A Statistical Analysis of Basketball Comebacks

Adam C. Benoit, Jessica L. Jenkins, and Dr. R. Mitchell Parry

RET Program, Computer Science Department, Appalachian State University

Abstract – This research provides the result of the study on likelihood of an NBA comeback based on the time remaining and point differential. Using different data mining strategies to process data and analyze the results, the study attempts to illustrate the likelihood of a team coming back from a deficit to win the game. Data mining and visualization led to an attempt at modeling the empirical data with a function that could potentially be useful in predicting future outcomes.

Index Terms- Data mining, Basketball, Sports History, Modeling, Root-mean-square deviation, confidence interval

I. INTRODUCTION

Most people have watched a sporting event and wondered, “Is there even a chance of a comeback?” Sports analysts have examined the likelihood of basketball comebacks, based on multiple variables: possession, home-court advantage, and current ranking within a division. Statistical reports have been published that reference seasons prior to the year 2000. Based on these reports, it has been shown that basketball scores are normally distributed and there is a factor of home-team advantage [1,2]. On average, home teams win 50-65% of games in the regular season [1]. There is evidence to support that as time progresses in a game, more bold predictions can be made. Stern suggests, 75% of games are won by the team leading at the beginning of half-time and 80% of games are won by the team leading at the beginning of the fourth quarter [1]. Formulas have been developed and tested to produce fairly accurate results as to whether or not a comeback is likely. Bill James’ formula (1) is influenced by possession, adding a half-point if the team that is ahead has the ball and subtracting a half-point if the other team has the ball.

- THE PROBLEM
Summarize the passage on basketball comebacks in two sentences. The records are separate material, apart from the passage on basketball comebacks.

- DATA SHOWN

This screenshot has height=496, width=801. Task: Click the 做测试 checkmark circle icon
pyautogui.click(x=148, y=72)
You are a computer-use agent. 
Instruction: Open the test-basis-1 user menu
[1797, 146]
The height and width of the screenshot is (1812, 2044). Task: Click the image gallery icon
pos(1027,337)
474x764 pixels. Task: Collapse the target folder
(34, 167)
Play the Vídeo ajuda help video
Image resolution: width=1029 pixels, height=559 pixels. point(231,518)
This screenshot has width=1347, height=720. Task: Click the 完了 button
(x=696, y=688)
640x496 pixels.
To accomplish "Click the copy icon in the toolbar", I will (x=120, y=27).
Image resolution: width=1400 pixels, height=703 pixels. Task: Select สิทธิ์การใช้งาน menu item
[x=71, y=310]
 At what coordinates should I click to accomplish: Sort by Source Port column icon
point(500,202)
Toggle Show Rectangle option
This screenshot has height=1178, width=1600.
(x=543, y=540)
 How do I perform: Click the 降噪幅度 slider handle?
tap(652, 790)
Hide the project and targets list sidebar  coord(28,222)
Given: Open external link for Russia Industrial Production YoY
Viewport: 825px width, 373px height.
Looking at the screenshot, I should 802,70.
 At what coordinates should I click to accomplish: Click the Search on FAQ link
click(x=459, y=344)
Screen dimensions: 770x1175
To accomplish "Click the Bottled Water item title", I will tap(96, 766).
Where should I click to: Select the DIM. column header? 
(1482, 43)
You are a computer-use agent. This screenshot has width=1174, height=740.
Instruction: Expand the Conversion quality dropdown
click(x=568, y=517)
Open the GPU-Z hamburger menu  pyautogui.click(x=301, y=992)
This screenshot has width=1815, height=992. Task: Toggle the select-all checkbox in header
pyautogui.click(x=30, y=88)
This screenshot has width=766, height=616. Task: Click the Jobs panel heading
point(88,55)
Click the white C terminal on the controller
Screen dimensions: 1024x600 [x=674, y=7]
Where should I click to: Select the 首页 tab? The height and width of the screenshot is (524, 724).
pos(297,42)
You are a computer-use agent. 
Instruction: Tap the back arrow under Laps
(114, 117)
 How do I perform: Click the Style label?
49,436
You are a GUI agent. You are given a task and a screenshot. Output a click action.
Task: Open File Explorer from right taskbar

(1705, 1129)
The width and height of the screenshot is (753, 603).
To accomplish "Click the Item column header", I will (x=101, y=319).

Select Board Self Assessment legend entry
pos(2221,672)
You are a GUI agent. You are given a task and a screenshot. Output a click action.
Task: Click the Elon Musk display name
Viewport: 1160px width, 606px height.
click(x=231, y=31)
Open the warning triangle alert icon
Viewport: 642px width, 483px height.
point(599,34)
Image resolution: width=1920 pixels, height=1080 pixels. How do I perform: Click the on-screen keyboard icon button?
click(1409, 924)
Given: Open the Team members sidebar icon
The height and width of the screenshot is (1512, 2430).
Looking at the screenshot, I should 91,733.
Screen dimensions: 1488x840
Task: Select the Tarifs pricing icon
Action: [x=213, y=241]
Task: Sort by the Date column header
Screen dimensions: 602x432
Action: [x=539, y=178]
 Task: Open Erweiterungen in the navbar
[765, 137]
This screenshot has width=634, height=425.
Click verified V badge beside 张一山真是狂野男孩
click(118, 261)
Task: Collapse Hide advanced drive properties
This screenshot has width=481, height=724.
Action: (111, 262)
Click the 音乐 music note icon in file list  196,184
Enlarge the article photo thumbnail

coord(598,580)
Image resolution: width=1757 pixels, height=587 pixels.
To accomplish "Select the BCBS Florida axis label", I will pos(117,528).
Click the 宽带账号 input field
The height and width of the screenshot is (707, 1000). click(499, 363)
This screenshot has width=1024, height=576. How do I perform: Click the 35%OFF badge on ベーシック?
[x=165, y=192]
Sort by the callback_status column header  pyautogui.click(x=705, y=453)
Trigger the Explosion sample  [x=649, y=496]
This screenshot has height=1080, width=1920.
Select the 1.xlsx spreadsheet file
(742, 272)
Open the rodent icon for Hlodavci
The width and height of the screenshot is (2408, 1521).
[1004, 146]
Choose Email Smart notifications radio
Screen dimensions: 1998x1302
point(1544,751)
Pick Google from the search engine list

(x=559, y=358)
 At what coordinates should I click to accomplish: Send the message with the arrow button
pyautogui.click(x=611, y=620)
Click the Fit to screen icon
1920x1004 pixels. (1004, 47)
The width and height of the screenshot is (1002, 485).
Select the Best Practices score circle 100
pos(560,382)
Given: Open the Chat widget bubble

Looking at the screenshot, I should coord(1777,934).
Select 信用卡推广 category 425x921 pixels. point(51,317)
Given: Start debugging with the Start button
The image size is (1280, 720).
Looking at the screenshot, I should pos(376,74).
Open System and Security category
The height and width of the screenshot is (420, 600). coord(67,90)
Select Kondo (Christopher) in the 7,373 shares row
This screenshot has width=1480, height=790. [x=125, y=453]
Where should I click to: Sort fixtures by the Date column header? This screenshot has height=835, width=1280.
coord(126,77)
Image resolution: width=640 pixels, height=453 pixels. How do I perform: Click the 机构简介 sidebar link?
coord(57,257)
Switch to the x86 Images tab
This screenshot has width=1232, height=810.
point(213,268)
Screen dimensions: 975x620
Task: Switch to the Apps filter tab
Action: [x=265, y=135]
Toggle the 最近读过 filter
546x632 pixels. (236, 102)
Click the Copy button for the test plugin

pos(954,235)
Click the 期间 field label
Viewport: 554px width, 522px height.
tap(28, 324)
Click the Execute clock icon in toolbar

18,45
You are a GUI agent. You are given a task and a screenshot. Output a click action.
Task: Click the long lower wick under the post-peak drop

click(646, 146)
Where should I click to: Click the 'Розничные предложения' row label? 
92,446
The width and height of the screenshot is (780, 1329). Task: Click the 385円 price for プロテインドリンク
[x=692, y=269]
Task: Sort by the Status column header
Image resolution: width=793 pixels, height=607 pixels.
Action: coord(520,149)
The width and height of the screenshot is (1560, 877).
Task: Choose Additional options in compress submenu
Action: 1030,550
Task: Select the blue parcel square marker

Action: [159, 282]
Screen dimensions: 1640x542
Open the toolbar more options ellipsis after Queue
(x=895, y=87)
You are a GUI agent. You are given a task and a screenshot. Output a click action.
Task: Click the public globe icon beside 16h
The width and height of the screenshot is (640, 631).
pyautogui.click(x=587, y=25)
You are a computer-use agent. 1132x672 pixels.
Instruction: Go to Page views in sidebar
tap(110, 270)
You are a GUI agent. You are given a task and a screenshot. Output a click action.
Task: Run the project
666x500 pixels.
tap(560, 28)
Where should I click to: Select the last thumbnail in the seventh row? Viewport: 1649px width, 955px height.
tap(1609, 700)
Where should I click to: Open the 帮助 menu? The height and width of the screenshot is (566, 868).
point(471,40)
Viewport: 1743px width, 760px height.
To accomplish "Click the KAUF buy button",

- COMPLETE RESPONSE
The study uses data mining and visualization to estimate how likely an NBA team is to come back from a deficit and win, based on time remaining and point differential, and it tries to model the data with a function that could help predict future outcomes. The introduction cites earlier reports that basketball scores are normally distributed, that home teams win 50-65% of regular-season games, and that the team leading at half-time or at the start of the fourth quarter usually wins, and it describes Bill James' formula, which adjusts for possession.